_The request_
Rewrite the entries from the line with "This screenshot has" up to and including the line with "pyautogui.click(x=117, y=246)", replacing "sidebar" with "side panel" and keeping everything else unchanged. Leave the pictures out of your answer.

--- Begin Listed records ---

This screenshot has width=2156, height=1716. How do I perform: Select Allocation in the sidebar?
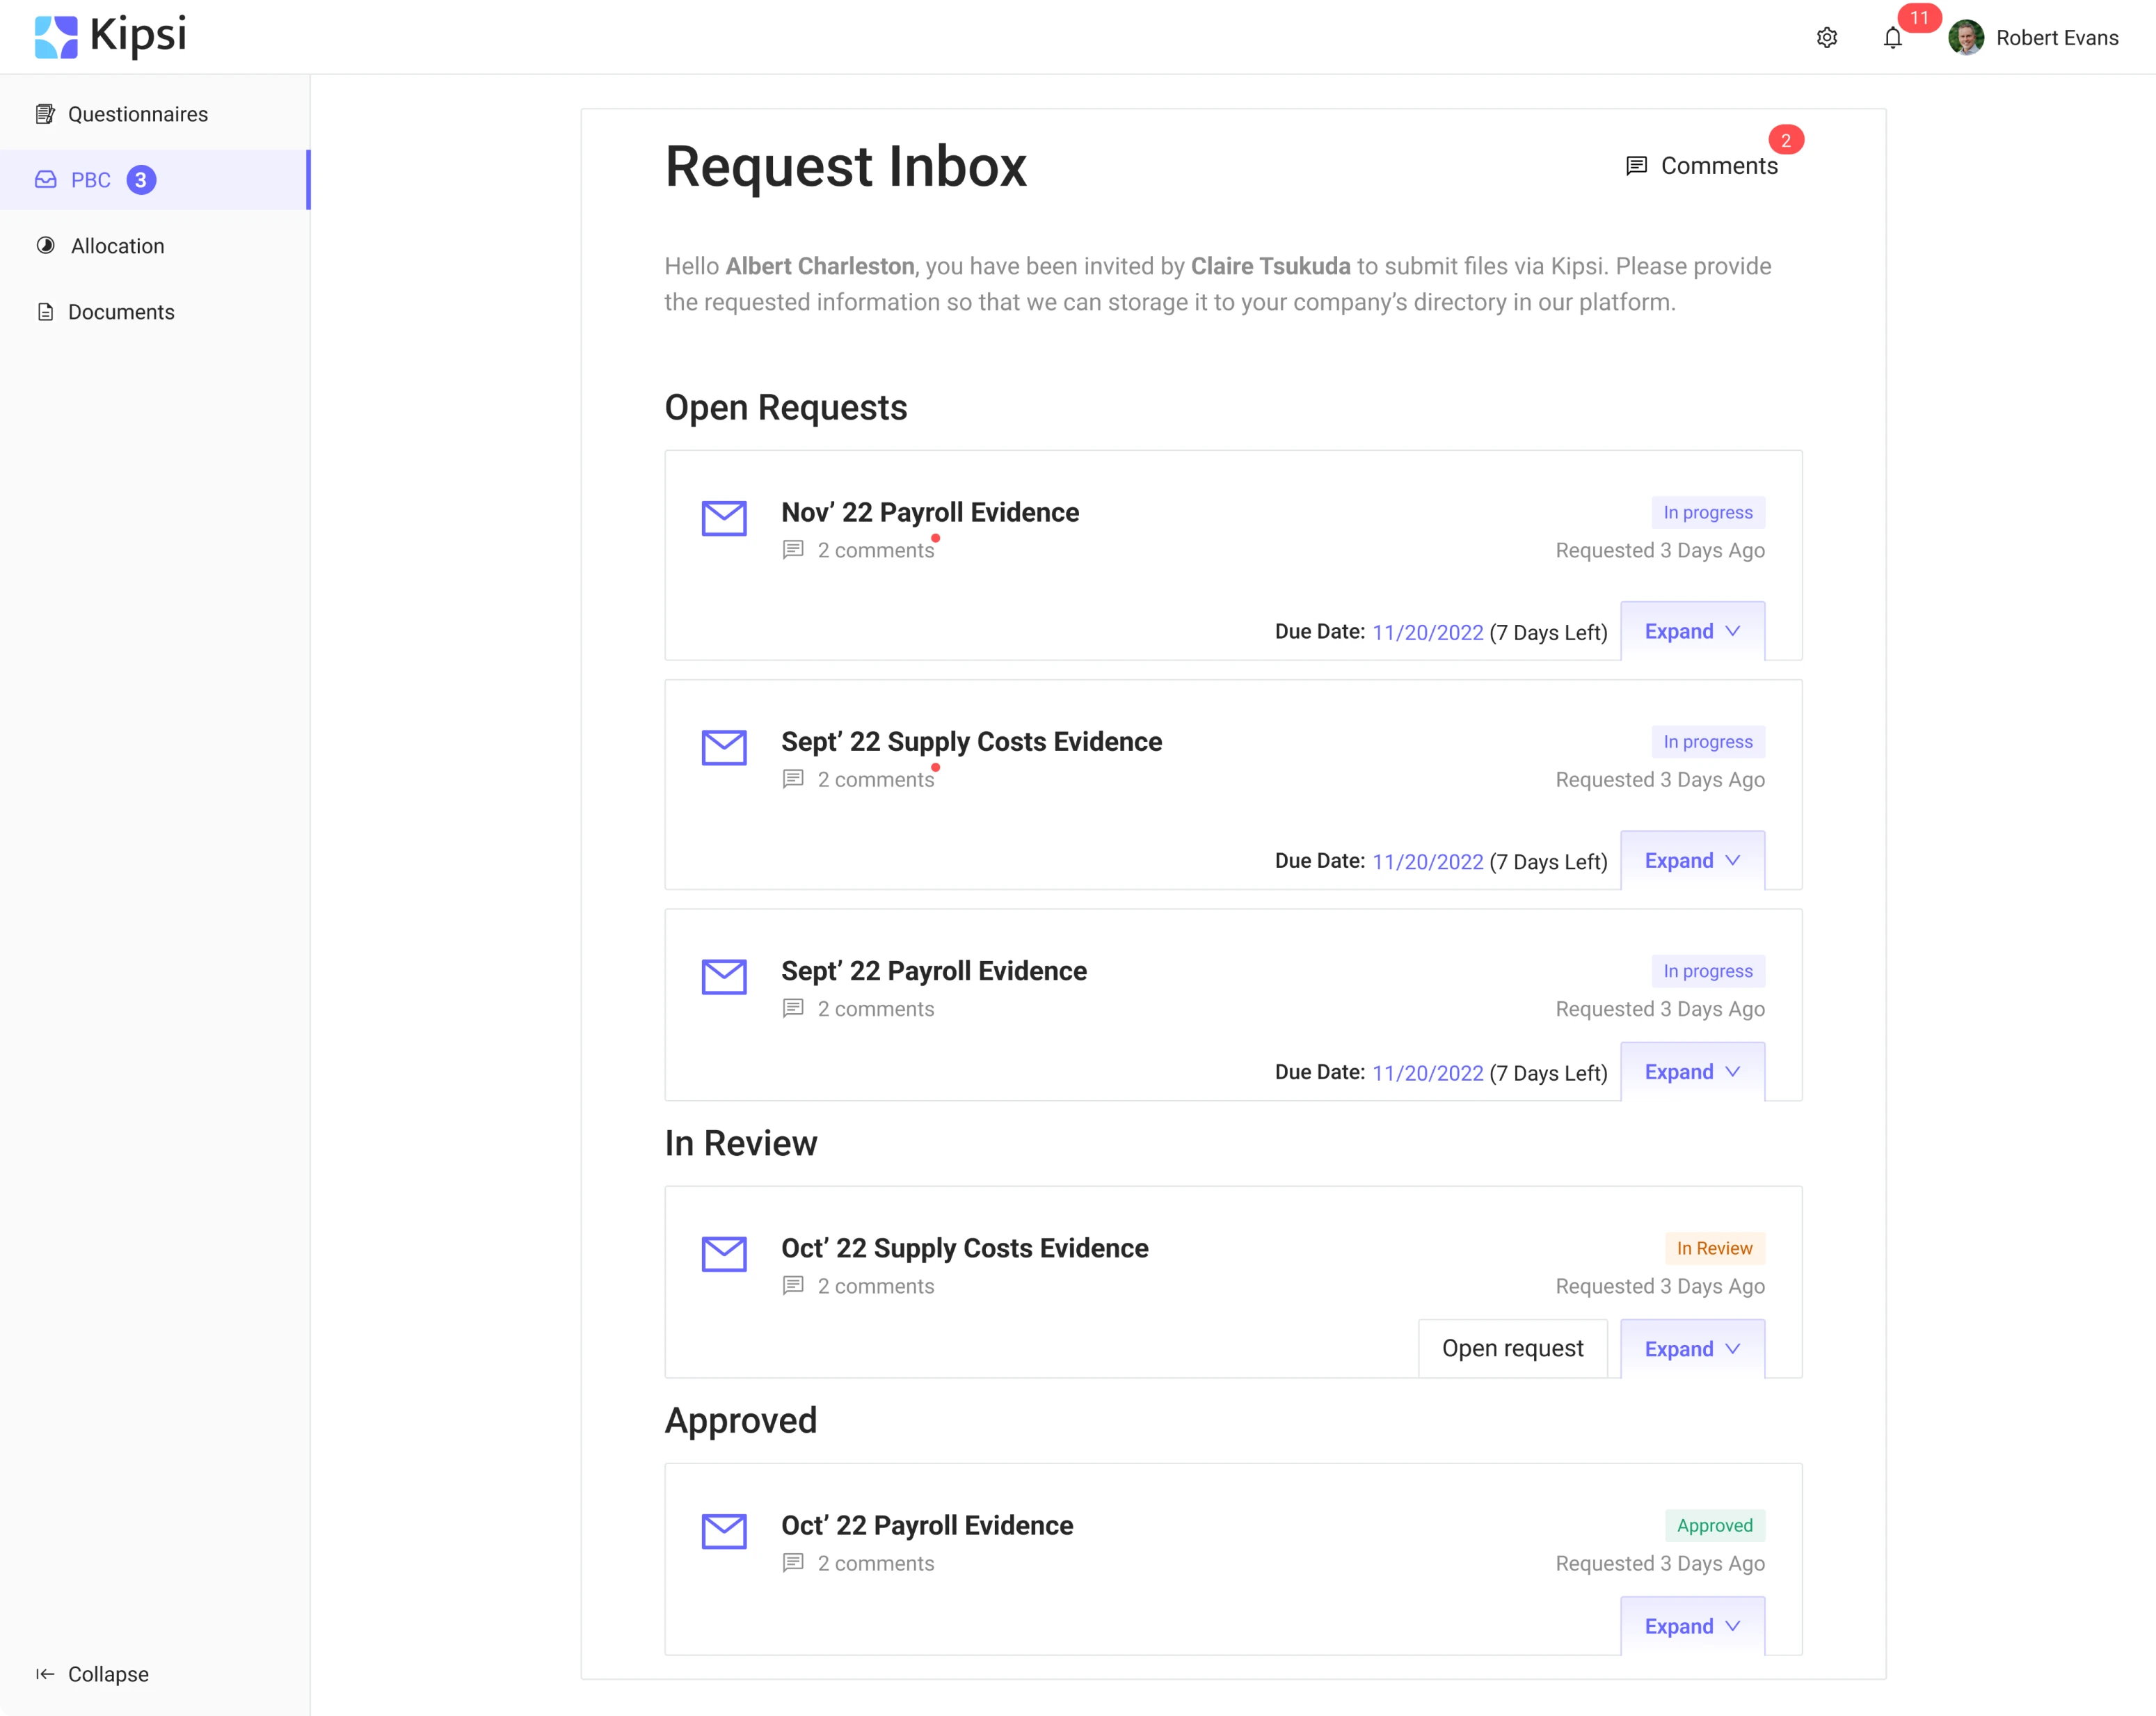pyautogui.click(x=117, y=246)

--- End Listed records ---
--- Begin Listed records ---

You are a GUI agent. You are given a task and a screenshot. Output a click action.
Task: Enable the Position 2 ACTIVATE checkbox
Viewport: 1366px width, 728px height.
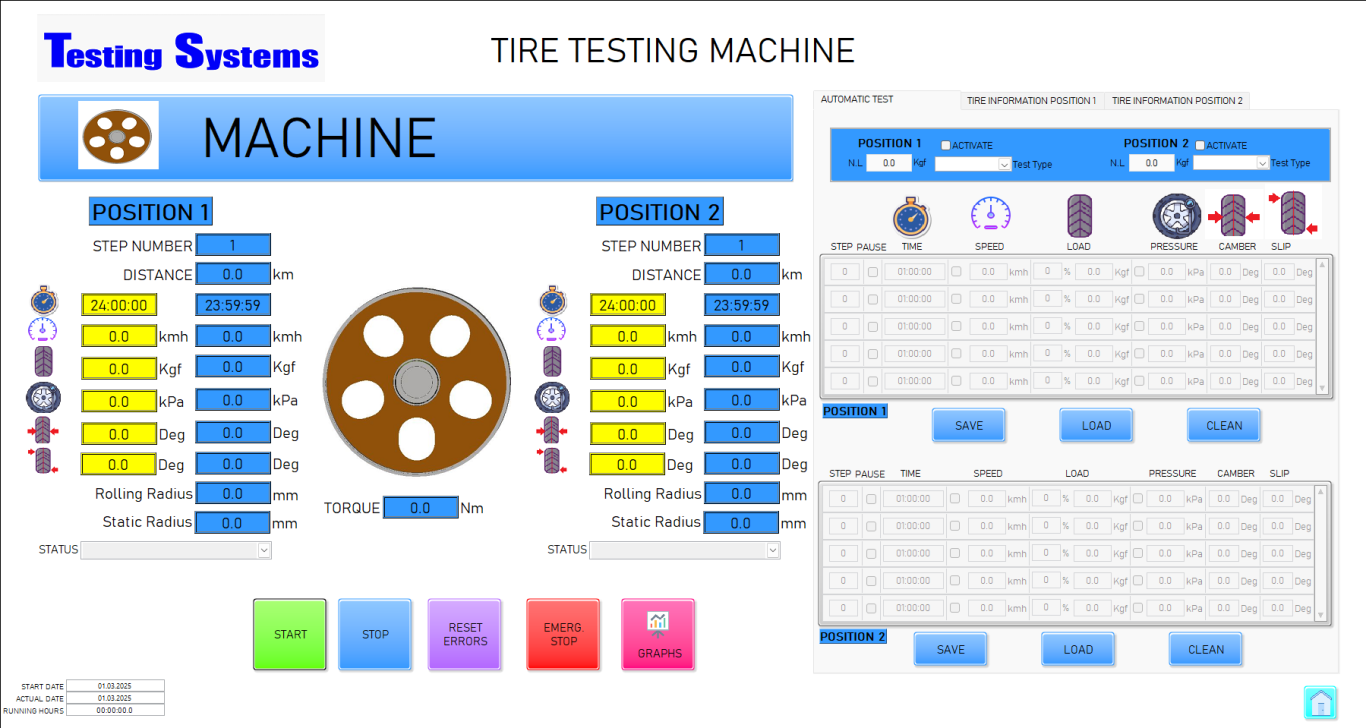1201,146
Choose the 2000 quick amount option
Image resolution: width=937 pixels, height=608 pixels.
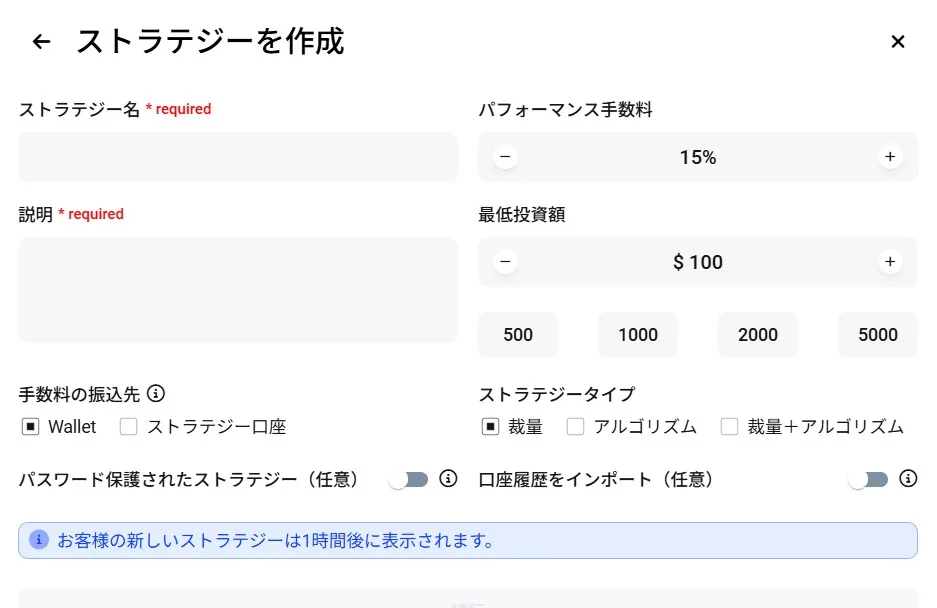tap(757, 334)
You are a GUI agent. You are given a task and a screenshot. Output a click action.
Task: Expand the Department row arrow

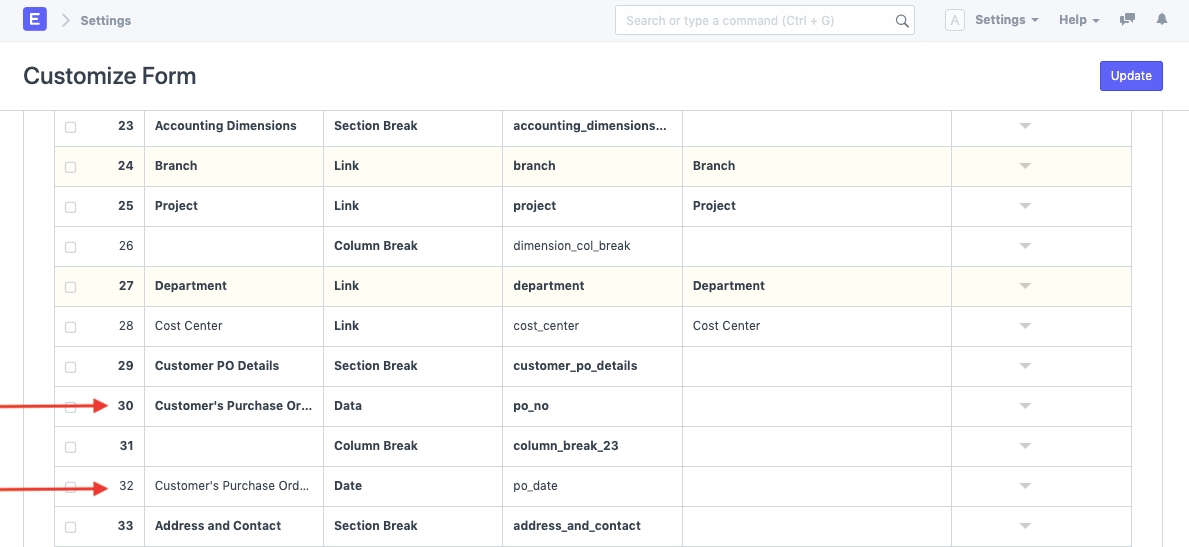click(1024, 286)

--- End Listed records ---

_Full output_
This screenshot has width=2156, height=1716. How do I perform: Select Allocation in the side panel?
pyautogui.click(x=117, y=246)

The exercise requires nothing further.